Apparel and accessories stores, for example, nearly made up in January for a loss of 17,500 jobs in December. And year-over-year employment in the sector was up 20,600, Hoyt said.
He noted that spending increases, driven by solid wage growth, are expected to give employers confidence in hiring throughout the year, despite the slowdown in the rise in employment in the broader economy in January.
Average hourly earnings rose 0.5 percent in January and 2.5 percent year-over-year, the most since July 2009, according to IHS Global Insight.
“The big increase in average hourly earnings is very encouraging for retailers as people will have more money in their pockets to potentially spend,” said Jack Kleinhenz, chief economist at the National Retail Federation, adding that the unemployment rate dipped below 5 percent for the first time since February 2008.

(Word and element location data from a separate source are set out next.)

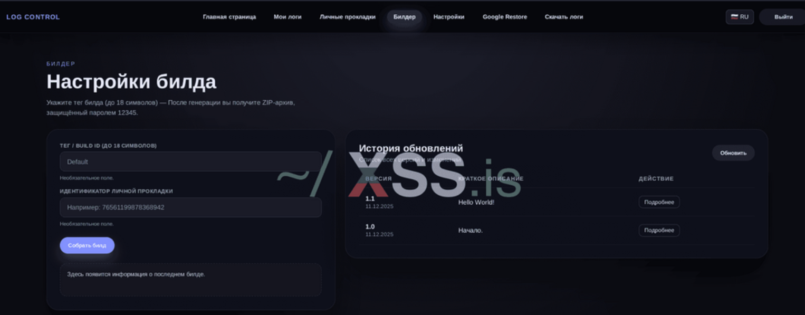Open Подробнее for version 1.0
805x315 pixels.
659,231
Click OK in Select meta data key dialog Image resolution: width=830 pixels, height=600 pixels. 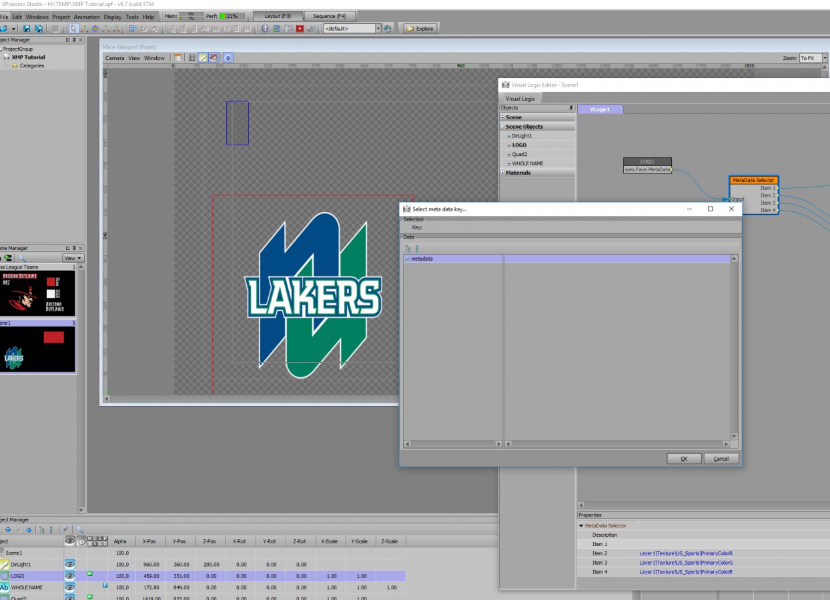tap(684, 459)
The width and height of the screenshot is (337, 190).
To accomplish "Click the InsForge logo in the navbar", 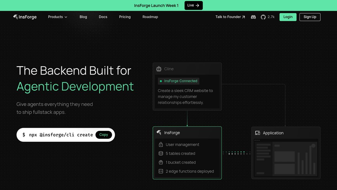I will 25,17.
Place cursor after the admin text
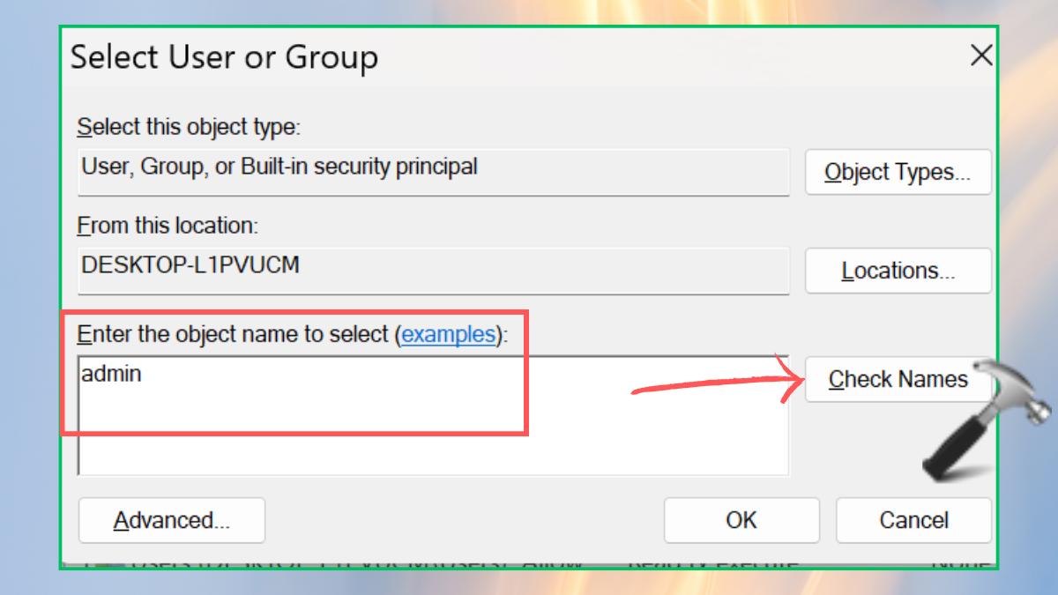This screenshot has width=1058, height=595. pyautogui.click(x=144, y=374)
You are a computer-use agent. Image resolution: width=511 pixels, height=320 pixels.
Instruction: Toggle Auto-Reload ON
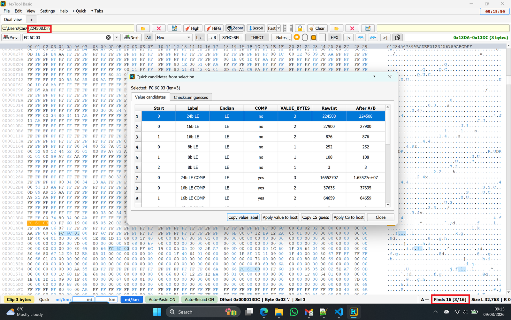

“The gains in retail jobs in January indicate consumers continued to shop even after the holiday season came to a close,” Kleinhenz said. “Clothing and department stores scored well for job gains, with home-related retail sectors such as furniture and electronics also showing solid gains.”
In the overall economy, employers added 151,000 jobs in January and the unemployment rate fell to 4.9 percent from 5 percent.
While retail was a bright spot, adding 58,000 jobs last month, other sectors were weak and the total employment gain fell below economists’ expectations. The private educational services sector lost 39,000 jobs last month, while employment in transportation and warehousing fell by 20,000 jobs. The mining sector also posted losses.
In manufacturing, employment in textile mills making apparel fabrics and yarns rose 1,000 to 116,500, while employment at mills making home furnishings products increased 1,500 to 118,300. Apparel manufacturers cut 1,100 jobs to employ 134,900.
“Weak January hiring likely reflects seasonal payback” for “robust hiring” in November and December, which added 280,000 jobs and 262,000 jobs respectively, said Nariman Behravesh, chief economist at IHS.
Behravesh said the “best piece of news” in the employment report was the increase in average hourly earnings.
“While the headline payroll job gains were below expectations and a disappointment, the torrid growth rate of the last quarter was not sustainable,” Behravesh said. “Most of the other data for January was more upbeat: the unemployment rate fell (even with a hefty increase in the labor force), hours and labor force participation edged up, and—most promising of all—average hourly earnings rose the most in nearly seven years.
“The fact that payroll gains ‘fell back to earth’ is not necessarily a bad sign, and is certainly more consistent with an underlying growth rate that is around 2.5 percent,” he added.“Most indications are that the job market in the U.S. is on a solid footing—and improving.While there are clearly some weak spots in the economy, there are also many sectors where employment growth remains robust.”
IHS is forecasting that employment will grow in the 200,000 to 220,000 range in the near future but will likely weaken somewhat later in the year.